▶ _Opdracht A_:
Citeer letterlijk het deel van de uitvoeringsverordening over het aanvraagrecht, van "Na overleg met" tot en met "een communautair kwekersrecht.".
▶ _Opdracht B_:
Welk artikel van Verordening (EG) nr. 2100/94 noemt de uitvoeringsverordening over het aanvraagrecht in het bijzonder?
▶ _Opdracht C_:
Schrijf de uitvoeringsverordening over het aanvraagrecht bij het Communautair Bureau voor plantenrassen verder vanaf het punt waar de tekst ophoudt.

▶ _Geciteerde tekst_:

+---+

5.12.2014   

NL

Publicatieblad van de Europese Unie

L 349/30


UITVOERINGSVERORDENING (EU) Nr. 1294/2014 VAN DE COMMISSIE

van 4 december 2014

tot wijziging van Verordening (EG) nr. 1238/95 wat betreft de hoogte van het aan het Communautair Bureau voor plantenrassen te betalen aanvraagrecht en onderzoeksrecht

DE EUROPESE COMMISSIE,

Gezien het Verdrag betreffende de werking van de Europese Unie,

Gezien Verordening (EG) nr. 2100/94 van de Raad van 27 juli 1994 inzake het communautaire kwekersrecht (1), en met name artikel 113,

Na overleg met de raad van bestuur van het Communautair Bureau voor plantenrassen,

Overwegende hetgeen volgt:

(1)

Artikel 7 van Verordening (EG) nr. 1238/95 van de Commissie (2) bevat bepalingen betreffende de hoogte van het aan het Communautair Bureau voor plantenrassen („het Bureau”) te betalen aanvraagrecht voor de behandeling van een aanvraag tot verlening van een communautair kwekersrecht.

(2)

Op basis van de ervaring die het Bureau heeft opgedaan met betrekking tot de kosten in verband met de behandeling van aanvragen tot verlening van het communautaire kwekersrecht die niet geldig zijn, is het passend om het bedrag van het aan het Bureau verschuldigde aanvraagrecht te verlagen.

(3)

+---+

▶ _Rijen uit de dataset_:

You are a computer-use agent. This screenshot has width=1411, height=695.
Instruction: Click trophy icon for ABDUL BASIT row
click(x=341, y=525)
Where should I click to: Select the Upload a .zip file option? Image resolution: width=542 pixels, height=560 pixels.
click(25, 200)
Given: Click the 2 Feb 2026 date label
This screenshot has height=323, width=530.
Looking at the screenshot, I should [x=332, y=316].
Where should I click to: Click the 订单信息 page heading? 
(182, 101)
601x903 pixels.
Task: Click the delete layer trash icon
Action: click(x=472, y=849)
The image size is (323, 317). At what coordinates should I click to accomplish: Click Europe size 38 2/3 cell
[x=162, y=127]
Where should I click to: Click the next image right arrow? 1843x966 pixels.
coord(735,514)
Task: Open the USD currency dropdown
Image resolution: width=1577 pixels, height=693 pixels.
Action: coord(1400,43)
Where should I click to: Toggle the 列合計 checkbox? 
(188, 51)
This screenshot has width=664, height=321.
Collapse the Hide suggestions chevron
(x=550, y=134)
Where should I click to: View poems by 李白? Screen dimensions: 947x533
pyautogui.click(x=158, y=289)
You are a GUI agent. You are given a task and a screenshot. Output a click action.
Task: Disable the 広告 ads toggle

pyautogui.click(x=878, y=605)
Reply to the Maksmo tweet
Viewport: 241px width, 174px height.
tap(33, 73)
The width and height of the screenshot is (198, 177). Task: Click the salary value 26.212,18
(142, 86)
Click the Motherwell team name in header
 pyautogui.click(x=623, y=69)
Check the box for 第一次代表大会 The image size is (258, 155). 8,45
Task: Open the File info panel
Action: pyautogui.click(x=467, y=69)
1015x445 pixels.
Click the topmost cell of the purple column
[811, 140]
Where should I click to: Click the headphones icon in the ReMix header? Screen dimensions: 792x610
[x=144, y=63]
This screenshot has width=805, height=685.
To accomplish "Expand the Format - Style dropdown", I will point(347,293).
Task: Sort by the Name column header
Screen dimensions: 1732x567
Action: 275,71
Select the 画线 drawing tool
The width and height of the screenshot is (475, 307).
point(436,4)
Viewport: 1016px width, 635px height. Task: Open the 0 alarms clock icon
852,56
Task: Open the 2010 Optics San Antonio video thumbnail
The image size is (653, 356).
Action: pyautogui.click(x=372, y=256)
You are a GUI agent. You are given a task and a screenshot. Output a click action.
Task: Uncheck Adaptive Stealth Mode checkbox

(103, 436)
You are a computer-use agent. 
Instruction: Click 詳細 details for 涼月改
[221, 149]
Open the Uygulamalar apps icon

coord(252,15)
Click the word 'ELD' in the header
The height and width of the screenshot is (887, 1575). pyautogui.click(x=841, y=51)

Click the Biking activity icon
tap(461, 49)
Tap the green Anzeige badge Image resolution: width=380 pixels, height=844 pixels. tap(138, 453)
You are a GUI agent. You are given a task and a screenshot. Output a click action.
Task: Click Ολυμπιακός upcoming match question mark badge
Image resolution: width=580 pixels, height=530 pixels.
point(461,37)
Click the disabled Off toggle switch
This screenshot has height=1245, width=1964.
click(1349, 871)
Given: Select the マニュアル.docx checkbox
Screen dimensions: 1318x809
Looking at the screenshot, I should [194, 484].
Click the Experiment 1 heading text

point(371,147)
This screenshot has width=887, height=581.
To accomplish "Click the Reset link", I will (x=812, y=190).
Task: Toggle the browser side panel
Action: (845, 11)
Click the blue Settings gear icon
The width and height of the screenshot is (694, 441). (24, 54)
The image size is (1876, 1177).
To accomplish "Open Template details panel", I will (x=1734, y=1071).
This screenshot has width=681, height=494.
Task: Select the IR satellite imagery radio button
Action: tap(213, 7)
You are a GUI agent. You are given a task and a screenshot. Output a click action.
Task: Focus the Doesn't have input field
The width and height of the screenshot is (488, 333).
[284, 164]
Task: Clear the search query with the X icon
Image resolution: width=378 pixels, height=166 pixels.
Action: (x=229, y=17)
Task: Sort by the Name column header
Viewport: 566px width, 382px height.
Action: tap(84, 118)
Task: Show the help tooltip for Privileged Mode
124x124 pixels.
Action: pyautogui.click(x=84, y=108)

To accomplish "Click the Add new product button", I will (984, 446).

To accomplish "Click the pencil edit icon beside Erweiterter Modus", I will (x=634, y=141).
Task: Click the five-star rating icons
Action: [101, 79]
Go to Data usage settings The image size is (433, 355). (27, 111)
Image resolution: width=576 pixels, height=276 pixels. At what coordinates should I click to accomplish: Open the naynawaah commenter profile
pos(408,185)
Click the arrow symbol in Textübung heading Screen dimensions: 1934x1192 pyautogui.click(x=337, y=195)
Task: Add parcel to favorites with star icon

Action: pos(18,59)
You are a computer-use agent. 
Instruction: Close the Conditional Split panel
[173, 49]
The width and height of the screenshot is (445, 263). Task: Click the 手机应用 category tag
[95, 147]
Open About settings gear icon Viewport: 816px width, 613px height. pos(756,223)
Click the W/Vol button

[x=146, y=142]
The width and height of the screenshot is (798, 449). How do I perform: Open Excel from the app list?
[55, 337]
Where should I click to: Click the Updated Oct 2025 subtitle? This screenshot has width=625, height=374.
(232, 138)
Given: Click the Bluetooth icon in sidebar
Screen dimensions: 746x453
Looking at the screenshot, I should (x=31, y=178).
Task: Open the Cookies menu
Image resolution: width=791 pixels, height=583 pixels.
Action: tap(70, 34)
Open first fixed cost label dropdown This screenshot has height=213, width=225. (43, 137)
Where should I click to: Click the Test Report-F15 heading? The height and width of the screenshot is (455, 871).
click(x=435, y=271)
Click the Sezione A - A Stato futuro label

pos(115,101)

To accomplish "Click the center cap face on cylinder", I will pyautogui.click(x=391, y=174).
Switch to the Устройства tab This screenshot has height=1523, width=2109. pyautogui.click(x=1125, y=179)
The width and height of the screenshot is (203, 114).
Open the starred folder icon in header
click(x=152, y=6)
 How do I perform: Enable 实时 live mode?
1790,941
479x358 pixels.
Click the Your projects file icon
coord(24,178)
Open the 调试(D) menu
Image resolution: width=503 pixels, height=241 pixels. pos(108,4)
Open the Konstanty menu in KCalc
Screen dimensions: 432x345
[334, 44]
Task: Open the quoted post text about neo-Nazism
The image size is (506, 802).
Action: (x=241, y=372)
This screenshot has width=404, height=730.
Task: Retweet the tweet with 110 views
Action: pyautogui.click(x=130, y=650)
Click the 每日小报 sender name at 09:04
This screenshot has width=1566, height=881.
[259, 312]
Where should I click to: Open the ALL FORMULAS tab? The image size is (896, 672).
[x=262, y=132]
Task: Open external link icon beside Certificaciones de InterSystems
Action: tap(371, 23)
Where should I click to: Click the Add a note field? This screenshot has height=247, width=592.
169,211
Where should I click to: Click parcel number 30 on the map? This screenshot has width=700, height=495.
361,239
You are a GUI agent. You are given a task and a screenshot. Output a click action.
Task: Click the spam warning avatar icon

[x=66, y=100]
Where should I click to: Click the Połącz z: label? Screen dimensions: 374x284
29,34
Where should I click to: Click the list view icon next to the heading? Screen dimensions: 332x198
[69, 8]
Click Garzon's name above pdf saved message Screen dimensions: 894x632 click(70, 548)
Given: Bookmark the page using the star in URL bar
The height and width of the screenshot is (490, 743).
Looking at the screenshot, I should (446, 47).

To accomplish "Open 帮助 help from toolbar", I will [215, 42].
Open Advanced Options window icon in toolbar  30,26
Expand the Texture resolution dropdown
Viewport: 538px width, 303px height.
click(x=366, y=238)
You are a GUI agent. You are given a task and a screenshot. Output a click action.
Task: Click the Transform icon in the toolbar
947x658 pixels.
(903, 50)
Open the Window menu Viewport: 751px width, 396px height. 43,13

+---+

▶ _Schriftelijk antwoord A_:
Na overleg met de raad van bestuur van het Communautair Bureau voor plantenrassen,

Overwegende hetgeen volgt:

(1)

Artikel 7 van Verordening (EG) nr. 1238/95 van de Commissie (2) bevat bepalingen betreffende de hoogte van het aan het Communautair Bureau voor plantenrassen („het Bureau”) te betalen aanvraagrecht voor de behandeling van een aanvraag tot verlening van een communautair kwekersrecht.

▶ _Schriftelijk antwoord B_:
Artikel 113.

▶ _Schriftelijk antwoord C_:
In artikel 8, lid 1, van Verordening (EG) nr. 1238/95 en bijlage I bij die verordening is de hoogte vastgesteld van de aan het Bureau te betalen rechten voor het uitvoeren en doen uitvoeren van het technisch onderzoek van een ras waarvoor een aanvraag voor een communautair kwekersrecht wordt ingediend, het zogeheten „onderzoeksrecht”.

(4)

Wat betreft het technisch onderzoek van rassen waarvoor materiaal van specifieke componenten herhaaldelijk moet worden gebruikt om materiaal te produceren, heeft de ervaring geleerd dat de kosten voor dat onderzoek sterk verschillen van geval tot geval. De rechten voor het technisch onderzoek moeten de kosten dekken voor het technisch onderzoek van het ras en voor elke specifieke component van het ras. Derhalve mag in dergelijke gevallen geen maximumbedrag worden vastgesteld wat betreft de rechten voor het technische onderzoek.

(5)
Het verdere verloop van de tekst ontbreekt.